CONJONCTION, s. f. terme de Grammaire. Les conjonctions sont de petits mots qui marquent que l’esprit, outre la perception qu’il a de deux objets, apperçoit entre ces objets un rapport ou d’accompagnement, ou d’opposition, ou de quelque autre espece : l’esprit rapproche alors en lui-même ces objets, & les considere l’un par rapport à l’autre selon cette vûe particuliere. Or le mot qui n’a d’autre office que de marquer cette considération relative de l’esprit est appellé conjonction.

Par exemple, si je dis que Cicéron & Quintilien sont les auteurs les plus judicieux de l’antiquité, je porte de Quintilien le même jugement que j’énonce de Cicéron : voilà le motif qui fait que je rassemble Cicéron avec Quintilien ; le mot qui marque cette liaison est la conjonction.

Il en est de même si l’on veut marquer quelque rapport d’opposition ou de disconvenance ; par exemple, si je dis qu’il y a un avantage réel à être instruit, & que j’ajoute ensuite sans aucune liaison qu’il ne faut pas que la science inspire de l’orgueil, j’énonce deux sens séparés : mais si je veux rapprocher ces deux sens, & en former l’un de ces ensembles qu’on appelle période, j’apperçois d’abord de la disconvenance, & une sorte d’éloignement & d’opposition qui doit se trouver entre la science & l’orgueil.

Voilà le motif qui me fait réunir ces deux objets, c’est pour en marquer la disconvenance ; ainsi en les rassemblant j’énoncerai cette idée accessoire par la conjonction mais ; je dirai donc qu’il y a un avantage réel à être instruit, mais qu’il ne faut pas que cet avantage inspire de l’orgueil ; ce mais rapproche les deux propositions ou membres de la période, & les met en opposition.

• DONNÉES FOURNIES:

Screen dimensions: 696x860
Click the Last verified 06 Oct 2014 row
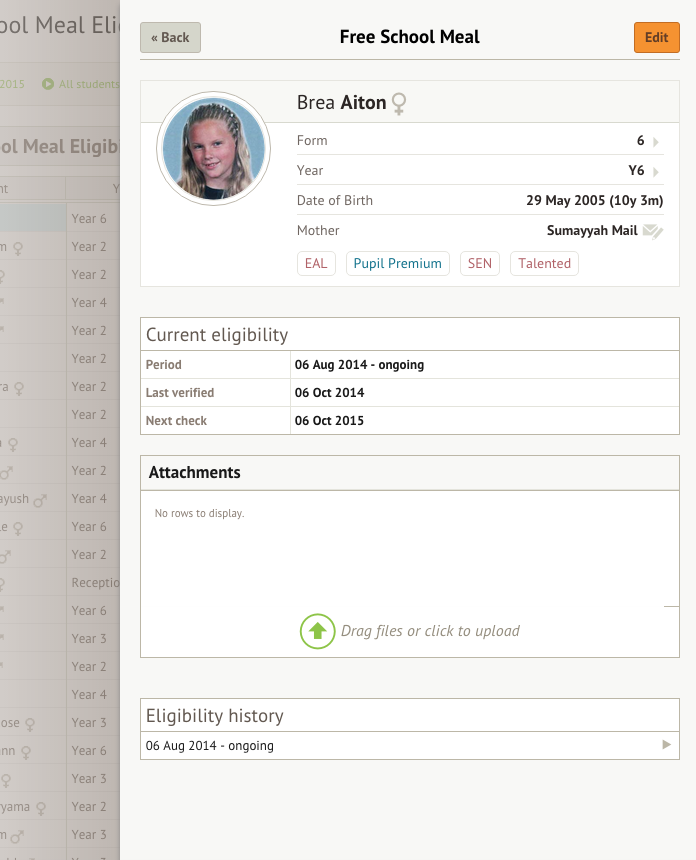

• ÉNONCÉ:
Répondez brièvement aux questions suivantes sur l'article consacré à la conjonction :
1. Quels deux auteurs sont réunis dans le premier exemple ?
2. Entre quelles deux choses l'article perçoit-il une disconvenance ?
3. Par quelle conjonction cette disconvenance est-elle énoncée ?

• RÉPONSE ATTENDUE:
1. Cicéron et Quintilien.
2. La science et l'orgueil.
3. Par la conjonction « mais ».